### Information supplied

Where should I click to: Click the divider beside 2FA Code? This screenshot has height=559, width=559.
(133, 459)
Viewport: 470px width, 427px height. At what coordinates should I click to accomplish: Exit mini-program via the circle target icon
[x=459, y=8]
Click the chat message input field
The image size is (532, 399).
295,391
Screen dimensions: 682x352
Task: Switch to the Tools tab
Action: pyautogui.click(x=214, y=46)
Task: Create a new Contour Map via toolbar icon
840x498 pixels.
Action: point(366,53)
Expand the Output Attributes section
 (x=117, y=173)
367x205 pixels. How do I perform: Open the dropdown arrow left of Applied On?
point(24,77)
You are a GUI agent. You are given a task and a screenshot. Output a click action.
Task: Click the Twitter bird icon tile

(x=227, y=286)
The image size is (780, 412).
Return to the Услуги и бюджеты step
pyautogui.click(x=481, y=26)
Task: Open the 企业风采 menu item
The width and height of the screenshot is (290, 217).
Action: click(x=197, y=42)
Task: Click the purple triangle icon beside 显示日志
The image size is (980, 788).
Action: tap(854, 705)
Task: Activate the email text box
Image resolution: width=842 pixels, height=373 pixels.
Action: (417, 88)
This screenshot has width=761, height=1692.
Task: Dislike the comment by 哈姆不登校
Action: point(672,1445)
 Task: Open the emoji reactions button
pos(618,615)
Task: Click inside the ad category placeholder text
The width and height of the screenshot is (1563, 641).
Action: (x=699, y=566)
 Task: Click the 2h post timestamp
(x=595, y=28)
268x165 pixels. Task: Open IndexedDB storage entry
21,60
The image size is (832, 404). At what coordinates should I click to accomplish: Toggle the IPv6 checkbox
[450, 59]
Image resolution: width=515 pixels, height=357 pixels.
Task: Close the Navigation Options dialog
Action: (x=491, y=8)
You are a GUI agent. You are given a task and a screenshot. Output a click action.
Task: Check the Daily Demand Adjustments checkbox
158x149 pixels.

######

### About this exercise
Take the records above and copy them out exactly.

### Reply to the task
Where should I click to: Click the divider beside 2FA Code? This screenshot has height=559, width=559.
(133, 459)
Viewport: 470px width, 427px height. At what coordinates should I click to accomplish: Exit mini-program via the circle target icon
[x=459, y=8]
Click the chat message input field
The image size is (532, 399).
295,391
Screen dimensions: 682x352
Task: Switch to the Tools tab
Action: pyautogui.click(x=214, y=46)
Task: Create a new Contour Map via toolbar icon
840x498 pixels.
Action: point(366,53)
Expand the Output Attributes section
 (x=117, y=173)
367x205 pixels. How do I perform: Open the dropdown arrow left of Applied On?
point(24,77)
You are a GUI agent. You are given a task and a screenshot. Output a click action.
Task: Click the Twitter bird icon tile

(x=227, y=286)
The image size is (780, 412).
Return to the Услуги и бюджеты step
pyautogui.click(x=481, y=26)
Task: Open the 企业风采 menu item
The width and height of the screenshot is (290, 217).
Action: click(x=197, y=42)
Task: Click the purple triangle icon beside 显示日志
The image size is (980, 788).
Action: tap(854, 705)
Task: Activate the email text box
Image resolution: width=842 pixels, height=373 pixels.
Action: (417, 88)
This screenshot has width=761, height=1692.
Task: Dislike the comment by 哈姆不登校
Action: point(672,1445)
 Task: Open the emoji reactions button
pos(618,615)
Task: Click inside the ad category placeholder text
The width and height of the screenshot is (1563, 641).
Action: (x=699, y=566)
 Task: Click the 2h post timestamp
(x=595, y=28)
268x165 pixels. Task: Open IndexedDB storage entry
21,60
The image size is (832, 404). At what coordinates should I click to accomplish: Toggle the IPv6 checkbox
[450, 59]
Image resolution: width=515 pixels, height=357 pixels.
Task: Close the Navigation Options dialog
Action: (x=491, y=8)
You are a GUI agent. You are given a task and a screenshot. Output a click action.
Task: Check the Daily Demand Adjustments checkbox
158x149 pixels.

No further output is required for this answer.